**PAGE EXCERPT**
Production Linked Incentive, or PLI, scheme of the Government of India is a form of performance-linked incentive to give companies incentives on incremental sales from products manufactured in domestic units.  It is aimed at boosting the manufacturing sector and to reduce imports. Objective of these schemes entail Make in India, incentivising foreign manufacturers to start production in India and incentivise domestic manufacturers to expand their production and exports. The GoI has introduced Rs 1.97 lakh cr (US$ 28 b) PLI schemes for 13 sectors. For example one of these sectors is the Automotive industry in India, for which GoI introduced 3 schemes, a Rs. 26,000 cr (US$3.61 b) scheme for production of electric vehicles and hydrogen fuel vehicles (PEVHV), the Rs 18,000 crore (US$2.5 b) "Advanced Chemistry Cell" (ACC) scheme for new generation advance storage technologies for the electric vehicles, and Rs 10,000 crore (US$1.4 b) "Faster Adaption of Manufacturing of Electric Vehicles" (FAME) scheme to go green by expediting production of more electronic vehicles and replacement of other types of existing vehicles with the greener vehicles. The PLI scheme to boost automotive sector to encourage the production of electric vehicles and hydrogen fuel vehicles will also generate 750,000 direct jobs in auto sector. These schemes will reduce pollution, climate change, carbon footprint, reduce oil and fuel import bill through domestic alternative substitution, boost job creation and economy. Society of Indian Automobile Manufacturers welcomed this as it will enhance the competitiveness and boost growth.

**DATASET EXCERPT**
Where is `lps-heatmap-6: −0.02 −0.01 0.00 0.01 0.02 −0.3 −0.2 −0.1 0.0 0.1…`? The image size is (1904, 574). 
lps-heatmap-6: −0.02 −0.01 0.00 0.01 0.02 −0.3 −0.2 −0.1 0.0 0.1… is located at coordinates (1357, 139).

**WHAT THE TASK ASKS**
Reproduce in full, word for word, the passage above on India's Production Linked Incentive scheme.

**WORKED SOLUTION**
Production Linked Incentive, or PLI, scheme of the Government of India is a form of performance-linked incentive to give companies incentives on incremental sales from products manufactured in domestic units.  It is aimed at boosting the manufacturing sector and to reduce imports. Objective of these schemes entail Make in India, incentivising foreign manufacturers to start production in India and incentivise domestic manufacturers to expand their production and exports. The GoI has introduced Rs 1.97 lakh cr (US$ 28 b) PLI schemes for 13 sectors. For example one of these sectors is the Automotive industry in India, for which GoI introduced 3 schemes, a Rs. 26,000 cr (US$3.61 b) scheme for production of electric vehicles and hydrogen fuel vehicles (PEVHV), the Rs 18,000 crore (US$2.5 b) "Advanced Chemistry Cell" (ACC) scheme for new generation advance storage technologies for the electric vehicles, and Rs 10,000 crore (US$1.4 b) "Faster Adaption of Manufacturing of Electric Vehicles" (FAME) scheme to go green by expediting production of more electronic vehicles and replacement of other types of existing vehicles with the greener vehicles. The PLI scheme to boost automotive sector to encourage the production of electric vehicles and hydrogen fuel vehicles will also generate 750,000 direct jobs in auto sector. These schemes will reduce pollution, climate change, carbon footprint, reduce oil and fuel import bill through domestic alternative substitution, boost job creation and economy. Society of Indian Automobile Manufacturers welcomed this as it will enhance the competitiveness and boost growth.